Insertion of rare autism variants in synaptic genes induce novel behavioral phenotypes in C. elegans

Neurodevelopmental conditions and disorders, including autism, involve a complex interplay of genetic, environmental, and developmental factors. Despite this complexity, genetic studies have identified more than 150 candidate genes that increase risk for autism and related neurodevelopmental and neuropsychiatric conditions. Unsurprisingly, synaptic genes are a large proportion of these genes, likely due to their roles in the formation and maintenance of synaptic architecture, function, and the plasticity of neurons and circuits. The association of synaptic genes with autism and similar conditions is driven by all types of genetic variation, including inherited and de novo rare variants that have unknown impacts on the function of the gene. Here we insert 4 conserved rare variants in the C. elegans orthologs of NLGN4X, NRXN1, and SHANK3, and define their impact on gene function compared to known loss of function variants using behavioral assays. We find that the rare variants impact multiple foraging behaviors, with each gene and variant having a unique pattern of behavioral changes and functional impact. The NLGN4X(A283T) variant induced clear loss of function, while NLGN4X(G84R) induces a loss of function in one behavior, but a gain of function in another behavior.

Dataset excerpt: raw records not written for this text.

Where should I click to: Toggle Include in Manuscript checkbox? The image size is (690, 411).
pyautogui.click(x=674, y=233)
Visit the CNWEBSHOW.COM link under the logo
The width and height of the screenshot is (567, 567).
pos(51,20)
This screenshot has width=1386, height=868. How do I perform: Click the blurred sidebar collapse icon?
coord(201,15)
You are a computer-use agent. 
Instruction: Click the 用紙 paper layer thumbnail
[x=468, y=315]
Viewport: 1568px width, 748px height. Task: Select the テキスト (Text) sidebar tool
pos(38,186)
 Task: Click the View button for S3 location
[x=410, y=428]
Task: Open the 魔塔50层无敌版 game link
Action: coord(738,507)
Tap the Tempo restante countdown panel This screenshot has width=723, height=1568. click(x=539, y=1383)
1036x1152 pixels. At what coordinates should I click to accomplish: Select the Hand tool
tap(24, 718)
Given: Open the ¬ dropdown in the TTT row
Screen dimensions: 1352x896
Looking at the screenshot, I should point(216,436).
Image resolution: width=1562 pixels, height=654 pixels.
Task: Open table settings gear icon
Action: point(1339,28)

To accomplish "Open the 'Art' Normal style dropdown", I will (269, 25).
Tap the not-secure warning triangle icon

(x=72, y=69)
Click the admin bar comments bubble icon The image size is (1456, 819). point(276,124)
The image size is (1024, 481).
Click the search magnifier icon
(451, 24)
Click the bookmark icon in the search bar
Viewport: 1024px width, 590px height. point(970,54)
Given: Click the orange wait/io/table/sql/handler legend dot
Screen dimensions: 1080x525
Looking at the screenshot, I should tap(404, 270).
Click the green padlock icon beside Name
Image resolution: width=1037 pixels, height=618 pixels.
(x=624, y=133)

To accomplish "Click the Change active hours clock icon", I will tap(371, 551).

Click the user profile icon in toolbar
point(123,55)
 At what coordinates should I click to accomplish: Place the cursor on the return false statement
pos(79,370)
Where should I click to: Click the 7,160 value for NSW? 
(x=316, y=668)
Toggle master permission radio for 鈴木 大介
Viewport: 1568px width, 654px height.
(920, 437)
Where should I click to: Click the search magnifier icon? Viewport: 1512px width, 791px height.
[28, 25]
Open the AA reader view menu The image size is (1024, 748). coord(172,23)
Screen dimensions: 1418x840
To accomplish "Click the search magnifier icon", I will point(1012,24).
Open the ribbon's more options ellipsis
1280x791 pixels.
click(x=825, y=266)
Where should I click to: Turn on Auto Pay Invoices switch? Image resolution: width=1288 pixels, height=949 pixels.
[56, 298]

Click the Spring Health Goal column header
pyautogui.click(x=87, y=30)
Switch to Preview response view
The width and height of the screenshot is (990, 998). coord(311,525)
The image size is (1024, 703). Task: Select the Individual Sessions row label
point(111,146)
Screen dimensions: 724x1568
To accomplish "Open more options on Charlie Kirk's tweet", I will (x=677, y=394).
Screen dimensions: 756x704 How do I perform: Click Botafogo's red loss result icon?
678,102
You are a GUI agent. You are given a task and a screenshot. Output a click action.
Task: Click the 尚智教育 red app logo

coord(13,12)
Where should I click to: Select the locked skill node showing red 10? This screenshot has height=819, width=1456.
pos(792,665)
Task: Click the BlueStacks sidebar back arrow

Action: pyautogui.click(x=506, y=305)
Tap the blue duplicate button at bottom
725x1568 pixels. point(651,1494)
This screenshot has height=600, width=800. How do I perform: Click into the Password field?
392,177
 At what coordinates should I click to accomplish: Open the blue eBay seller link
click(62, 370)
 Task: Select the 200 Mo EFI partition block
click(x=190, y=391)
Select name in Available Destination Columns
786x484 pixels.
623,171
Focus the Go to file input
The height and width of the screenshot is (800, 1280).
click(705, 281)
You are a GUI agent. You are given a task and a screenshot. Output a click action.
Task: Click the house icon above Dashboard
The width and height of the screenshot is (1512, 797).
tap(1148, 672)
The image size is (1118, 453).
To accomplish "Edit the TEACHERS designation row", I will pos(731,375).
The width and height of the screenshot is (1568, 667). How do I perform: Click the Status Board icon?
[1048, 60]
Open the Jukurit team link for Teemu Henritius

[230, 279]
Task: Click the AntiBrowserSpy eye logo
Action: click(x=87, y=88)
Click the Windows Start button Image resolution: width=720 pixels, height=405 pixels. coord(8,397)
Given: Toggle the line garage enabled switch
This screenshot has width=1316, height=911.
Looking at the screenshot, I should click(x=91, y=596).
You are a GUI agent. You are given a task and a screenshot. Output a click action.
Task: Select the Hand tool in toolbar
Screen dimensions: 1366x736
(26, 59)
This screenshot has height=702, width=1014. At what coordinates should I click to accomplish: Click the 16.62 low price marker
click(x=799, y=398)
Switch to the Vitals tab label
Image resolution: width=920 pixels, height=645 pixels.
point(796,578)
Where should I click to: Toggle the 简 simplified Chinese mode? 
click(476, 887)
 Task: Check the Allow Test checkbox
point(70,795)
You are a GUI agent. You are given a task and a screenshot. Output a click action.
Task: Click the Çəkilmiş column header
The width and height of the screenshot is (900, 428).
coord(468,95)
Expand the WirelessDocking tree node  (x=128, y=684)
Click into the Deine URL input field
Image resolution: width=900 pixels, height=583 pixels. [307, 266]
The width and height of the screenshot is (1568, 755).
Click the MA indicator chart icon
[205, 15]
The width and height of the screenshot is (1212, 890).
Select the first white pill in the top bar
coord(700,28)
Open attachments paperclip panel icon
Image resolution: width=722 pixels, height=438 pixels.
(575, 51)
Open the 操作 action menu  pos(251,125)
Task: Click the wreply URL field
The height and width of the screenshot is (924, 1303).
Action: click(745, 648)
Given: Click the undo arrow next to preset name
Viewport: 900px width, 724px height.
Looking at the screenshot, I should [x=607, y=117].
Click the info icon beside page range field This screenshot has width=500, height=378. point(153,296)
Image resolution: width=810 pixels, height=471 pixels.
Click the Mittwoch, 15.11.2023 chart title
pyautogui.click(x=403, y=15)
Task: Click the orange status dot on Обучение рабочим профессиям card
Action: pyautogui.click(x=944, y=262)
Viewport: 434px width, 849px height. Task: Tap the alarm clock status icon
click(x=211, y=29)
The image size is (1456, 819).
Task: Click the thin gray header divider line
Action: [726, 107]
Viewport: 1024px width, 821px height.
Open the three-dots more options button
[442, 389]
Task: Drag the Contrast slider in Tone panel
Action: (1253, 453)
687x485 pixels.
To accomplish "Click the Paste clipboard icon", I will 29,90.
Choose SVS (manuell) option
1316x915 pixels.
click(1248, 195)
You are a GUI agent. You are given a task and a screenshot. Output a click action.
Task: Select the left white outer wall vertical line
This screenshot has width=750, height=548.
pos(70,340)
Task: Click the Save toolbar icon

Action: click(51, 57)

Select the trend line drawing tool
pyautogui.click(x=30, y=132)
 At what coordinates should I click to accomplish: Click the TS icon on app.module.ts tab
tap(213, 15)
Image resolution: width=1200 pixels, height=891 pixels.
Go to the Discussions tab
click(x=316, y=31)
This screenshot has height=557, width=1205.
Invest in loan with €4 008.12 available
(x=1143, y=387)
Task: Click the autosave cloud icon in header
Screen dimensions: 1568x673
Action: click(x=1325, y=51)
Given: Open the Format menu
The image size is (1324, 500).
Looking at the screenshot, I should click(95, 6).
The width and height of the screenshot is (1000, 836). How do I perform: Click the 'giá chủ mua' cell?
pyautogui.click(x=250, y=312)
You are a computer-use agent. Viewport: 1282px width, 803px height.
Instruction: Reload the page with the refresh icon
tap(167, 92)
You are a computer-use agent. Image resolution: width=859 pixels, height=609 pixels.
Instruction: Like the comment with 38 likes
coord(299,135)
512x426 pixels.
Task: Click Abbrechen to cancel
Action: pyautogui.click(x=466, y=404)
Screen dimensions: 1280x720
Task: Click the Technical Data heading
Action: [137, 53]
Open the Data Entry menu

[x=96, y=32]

The NRXN1(L18Q) variant induced remarkable loss and gain of functions with distinct impacts across each behavior. The SHANK3(L143P) variant induced partial loss of function in a single behavior. We also identify for the first time that loss of function of shn-1/SHANK3 alters social feeding and food response behaviors. We uncover a remarkably complex impact of rare variants in synaptic genes, with differential impacts across behaviors, highlighting the importance of broad behavioral analysis and the nuanced effects of missense variants compared to loss of function alleles. Together, we define the complex functional impact of each variant on gene function, compare the impact of variants and genes across multiple behaviors, and provide further support for the use of C. elegans to define the impact of genetic variation derived from human neurodevelopmental and neuropsychiatric disorders.